## Your assignment
Where the records below reach the line containing "Given: Remove the 右箭头上传 image with 移除", start transcribing, and end with the line containing "Select the ORDER", exactly and with nothing else added.
Segment Open
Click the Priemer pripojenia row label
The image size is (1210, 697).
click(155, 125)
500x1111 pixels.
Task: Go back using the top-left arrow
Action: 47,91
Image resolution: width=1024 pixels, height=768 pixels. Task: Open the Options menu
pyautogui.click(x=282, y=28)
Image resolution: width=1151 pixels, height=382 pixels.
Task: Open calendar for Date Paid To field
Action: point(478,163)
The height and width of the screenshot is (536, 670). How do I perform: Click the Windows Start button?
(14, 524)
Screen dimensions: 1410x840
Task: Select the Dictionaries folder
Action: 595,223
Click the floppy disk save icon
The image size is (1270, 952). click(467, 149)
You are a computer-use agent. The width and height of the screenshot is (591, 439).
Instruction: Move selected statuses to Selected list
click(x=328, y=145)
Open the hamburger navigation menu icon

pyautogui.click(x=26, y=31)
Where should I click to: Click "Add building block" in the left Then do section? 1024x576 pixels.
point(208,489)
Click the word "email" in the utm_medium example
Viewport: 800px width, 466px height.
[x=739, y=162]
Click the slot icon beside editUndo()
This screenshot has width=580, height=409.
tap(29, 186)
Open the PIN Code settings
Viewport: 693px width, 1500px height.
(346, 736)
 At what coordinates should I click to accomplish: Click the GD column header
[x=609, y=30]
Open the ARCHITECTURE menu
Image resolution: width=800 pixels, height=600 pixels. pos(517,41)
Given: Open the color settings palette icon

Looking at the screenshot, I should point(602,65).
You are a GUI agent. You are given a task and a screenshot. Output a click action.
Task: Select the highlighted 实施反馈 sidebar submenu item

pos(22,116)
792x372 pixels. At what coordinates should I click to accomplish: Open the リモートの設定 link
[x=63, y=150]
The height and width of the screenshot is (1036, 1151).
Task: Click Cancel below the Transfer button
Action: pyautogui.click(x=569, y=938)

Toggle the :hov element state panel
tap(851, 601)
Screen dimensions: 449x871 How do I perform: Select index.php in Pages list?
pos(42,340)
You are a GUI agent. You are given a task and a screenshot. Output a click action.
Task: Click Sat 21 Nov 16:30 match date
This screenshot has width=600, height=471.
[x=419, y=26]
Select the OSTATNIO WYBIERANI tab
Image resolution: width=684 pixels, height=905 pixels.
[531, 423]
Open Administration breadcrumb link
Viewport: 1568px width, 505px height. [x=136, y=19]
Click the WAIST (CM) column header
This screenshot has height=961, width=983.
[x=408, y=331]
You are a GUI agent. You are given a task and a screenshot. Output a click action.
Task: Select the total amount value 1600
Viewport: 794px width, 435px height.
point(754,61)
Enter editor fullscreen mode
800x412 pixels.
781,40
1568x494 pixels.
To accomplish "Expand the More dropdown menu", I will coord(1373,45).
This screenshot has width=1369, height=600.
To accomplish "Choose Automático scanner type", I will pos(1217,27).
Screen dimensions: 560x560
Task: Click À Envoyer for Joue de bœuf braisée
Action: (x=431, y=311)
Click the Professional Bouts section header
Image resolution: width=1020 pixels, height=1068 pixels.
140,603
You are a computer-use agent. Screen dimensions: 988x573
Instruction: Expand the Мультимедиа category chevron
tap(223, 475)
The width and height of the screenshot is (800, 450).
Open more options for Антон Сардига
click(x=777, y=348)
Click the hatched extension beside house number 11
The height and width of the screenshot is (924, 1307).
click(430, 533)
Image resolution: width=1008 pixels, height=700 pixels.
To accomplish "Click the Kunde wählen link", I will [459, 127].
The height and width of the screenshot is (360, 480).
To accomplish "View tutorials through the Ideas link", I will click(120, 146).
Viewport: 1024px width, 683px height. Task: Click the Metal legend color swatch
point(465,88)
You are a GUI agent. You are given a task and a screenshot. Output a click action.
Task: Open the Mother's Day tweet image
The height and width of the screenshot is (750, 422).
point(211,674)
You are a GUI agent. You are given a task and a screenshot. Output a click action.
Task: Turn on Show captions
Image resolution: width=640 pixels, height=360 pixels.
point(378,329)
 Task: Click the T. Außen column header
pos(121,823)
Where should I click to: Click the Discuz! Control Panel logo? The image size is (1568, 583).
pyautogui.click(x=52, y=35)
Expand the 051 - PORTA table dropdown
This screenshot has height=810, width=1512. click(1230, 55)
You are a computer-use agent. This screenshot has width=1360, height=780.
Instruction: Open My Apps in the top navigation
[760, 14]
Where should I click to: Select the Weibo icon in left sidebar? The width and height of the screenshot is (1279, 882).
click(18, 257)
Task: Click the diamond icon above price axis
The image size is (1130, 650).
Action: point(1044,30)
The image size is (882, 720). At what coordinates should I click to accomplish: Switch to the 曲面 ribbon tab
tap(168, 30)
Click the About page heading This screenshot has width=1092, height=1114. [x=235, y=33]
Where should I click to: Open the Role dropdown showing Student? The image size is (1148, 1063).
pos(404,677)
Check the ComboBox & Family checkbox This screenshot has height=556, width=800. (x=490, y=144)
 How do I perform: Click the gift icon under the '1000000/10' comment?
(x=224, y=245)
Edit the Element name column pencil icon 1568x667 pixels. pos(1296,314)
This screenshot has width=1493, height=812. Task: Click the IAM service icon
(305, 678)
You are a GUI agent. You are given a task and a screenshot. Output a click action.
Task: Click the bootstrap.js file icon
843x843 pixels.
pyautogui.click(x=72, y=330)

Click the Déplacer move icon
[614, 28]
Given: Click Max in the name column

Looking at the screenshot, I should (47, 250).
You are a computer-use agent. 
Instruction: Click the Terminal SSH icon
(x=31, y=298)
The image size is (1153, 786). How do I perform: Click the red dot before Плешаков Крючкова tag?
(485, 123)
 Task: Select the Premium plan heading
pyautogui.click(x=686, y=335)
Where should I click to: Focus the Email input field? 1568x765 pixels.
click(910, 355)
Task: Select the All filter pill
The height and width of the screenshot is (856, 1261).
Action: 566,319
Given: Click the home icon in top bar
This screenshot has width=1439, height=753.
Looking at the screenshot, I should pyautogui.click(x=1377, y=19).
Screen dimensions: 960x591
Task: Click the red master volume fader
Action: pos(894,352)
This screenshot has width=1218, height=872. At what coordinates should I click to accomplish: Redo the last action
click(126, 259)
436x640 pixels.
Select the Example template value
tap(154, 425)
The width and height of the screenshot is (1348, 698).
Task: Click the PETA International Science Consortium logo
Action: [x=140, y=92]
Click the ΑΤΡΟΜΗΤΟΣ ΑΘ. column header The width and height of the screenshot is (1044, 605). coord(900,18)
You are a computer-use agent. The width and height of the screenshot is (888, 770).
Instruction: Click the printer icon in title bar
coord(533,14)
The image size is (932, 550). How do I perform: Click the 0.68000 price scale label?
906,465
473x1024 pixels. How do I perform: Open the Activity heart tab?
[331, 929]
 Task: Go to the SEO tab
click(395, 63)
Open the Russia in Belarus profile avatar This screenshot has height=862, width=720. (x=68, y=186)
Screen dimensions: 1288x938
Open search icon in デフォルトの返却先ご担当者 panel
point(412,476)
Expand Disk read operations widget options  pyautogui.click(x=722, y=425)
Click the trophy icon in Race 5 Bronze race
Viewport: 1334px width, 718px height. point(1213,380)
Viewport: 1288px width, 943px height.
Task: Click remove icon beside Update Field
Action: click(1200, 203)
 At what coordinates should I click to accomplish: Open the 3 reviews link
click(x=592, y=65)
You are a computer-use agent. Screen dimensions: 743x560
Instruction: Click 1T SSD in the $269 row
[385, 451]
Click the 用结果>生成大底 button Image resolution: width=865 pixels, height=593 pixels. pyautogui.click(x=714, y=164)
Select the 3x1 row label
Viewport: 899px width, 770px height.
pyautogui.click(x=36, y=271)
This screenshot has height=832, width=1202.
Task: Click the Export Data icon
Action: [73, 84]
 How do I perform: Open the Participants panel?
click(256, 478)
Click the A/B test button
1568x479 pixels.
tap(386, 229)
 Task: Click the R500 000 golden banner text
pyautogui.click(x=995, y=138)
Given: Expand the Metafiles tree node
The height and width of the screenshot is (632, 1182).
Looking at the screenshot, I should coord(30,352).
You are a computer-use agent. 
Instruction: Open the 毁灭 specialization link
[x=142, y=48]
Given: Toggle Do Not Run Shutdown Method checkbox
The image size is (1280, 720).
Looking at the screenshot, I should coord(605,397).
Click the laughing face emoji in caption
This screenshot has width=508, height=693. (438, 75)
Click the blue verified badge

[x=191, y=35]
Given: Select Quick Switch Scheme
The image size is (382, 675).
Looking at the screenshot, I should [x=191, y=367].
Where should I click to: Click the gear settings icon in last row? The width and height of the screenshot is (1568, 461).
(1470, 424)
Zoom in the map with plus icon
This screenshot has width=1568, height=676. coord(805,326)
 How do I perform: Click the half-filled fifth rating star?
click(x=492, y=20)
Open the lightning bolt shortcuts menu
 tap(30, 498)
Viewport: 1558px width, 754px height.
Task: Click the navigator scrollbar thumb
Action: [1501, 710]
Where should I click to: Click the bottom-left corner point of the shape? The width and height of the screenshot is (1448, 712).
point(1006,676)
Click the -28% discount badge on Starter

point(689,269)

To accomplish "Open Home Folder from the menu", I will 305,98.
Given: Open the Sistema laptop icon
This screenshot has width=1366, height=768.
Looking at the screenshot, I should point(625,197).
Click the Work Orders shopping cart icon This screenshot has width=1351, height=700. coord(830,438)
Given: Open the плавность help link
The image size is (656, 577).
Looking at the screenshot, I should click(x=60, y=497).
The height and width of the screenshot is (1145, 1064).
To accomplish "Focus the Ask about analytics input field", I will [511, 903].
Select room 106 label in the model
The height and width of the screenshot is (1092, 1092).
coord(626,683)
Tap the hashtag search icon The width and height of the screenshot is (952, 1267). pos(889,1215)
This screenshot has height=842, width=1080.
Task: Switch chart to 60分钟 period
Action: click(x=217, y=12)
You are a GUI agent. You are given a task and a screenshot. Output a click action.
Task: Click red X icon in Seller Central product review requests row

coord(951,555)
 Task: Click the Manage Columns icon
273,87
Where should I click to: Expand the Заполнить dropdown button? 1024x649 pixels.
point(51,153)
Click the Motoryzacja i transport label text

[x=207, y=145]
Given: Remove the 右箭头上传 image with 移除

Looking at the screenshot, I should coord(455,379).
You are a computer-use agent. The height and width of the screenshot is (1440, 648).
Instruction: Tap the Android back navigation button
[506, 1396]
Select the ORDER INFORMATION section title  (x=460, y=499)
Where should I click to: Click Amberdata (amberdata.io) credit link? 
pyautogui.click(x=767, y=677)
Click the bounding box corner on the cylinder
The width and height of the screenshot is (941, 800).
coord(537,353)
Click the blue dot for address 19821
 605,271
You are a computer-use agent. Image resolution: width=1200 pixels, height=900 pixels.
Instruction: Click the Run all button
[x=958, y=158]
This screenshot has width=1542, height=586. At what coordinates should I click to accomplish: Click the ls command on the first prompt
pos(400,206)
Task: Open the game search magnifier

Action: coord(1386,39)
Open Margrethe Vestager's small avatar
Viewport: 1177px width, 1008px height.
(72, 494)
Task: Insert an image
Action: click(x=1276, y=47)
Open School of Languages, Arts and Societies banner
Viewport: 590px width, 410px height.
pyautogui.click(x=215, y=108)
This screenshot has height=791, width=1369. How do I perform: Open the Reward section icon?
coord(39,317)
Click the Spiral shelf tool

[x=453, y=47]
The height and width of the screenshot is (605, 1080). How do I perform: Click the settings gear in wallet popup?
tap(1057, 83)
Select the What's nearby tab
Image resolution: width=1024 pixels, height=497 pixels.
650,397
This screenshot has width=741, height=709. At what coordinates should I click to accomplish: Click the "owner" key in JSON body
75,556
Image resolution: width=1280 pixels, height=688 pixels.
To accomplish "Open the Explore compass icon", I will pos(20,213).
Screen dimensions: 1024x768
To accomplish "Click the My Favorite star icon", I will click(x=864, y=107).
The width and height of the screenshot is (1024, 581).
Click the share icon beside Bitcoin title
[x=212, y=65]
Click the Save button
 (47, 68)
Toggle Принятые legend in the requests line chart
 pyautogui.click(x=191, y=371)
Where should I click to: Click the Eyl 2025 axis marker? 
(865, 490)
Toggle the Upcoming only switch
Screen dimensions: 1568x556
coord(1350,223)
Segment Closed
## Solution to this exercise
Given: Remove the 右箭头上传 image with 移除

Looking at the screenshot, I should coord(455,379).
You are a computer-use agent. The height and width of the screenshot is (1440, 648).
Instruction: Tap the Android back navigation button
[506, 1396]
Select the ORDER INFORMATION section title  (x=460, y=499)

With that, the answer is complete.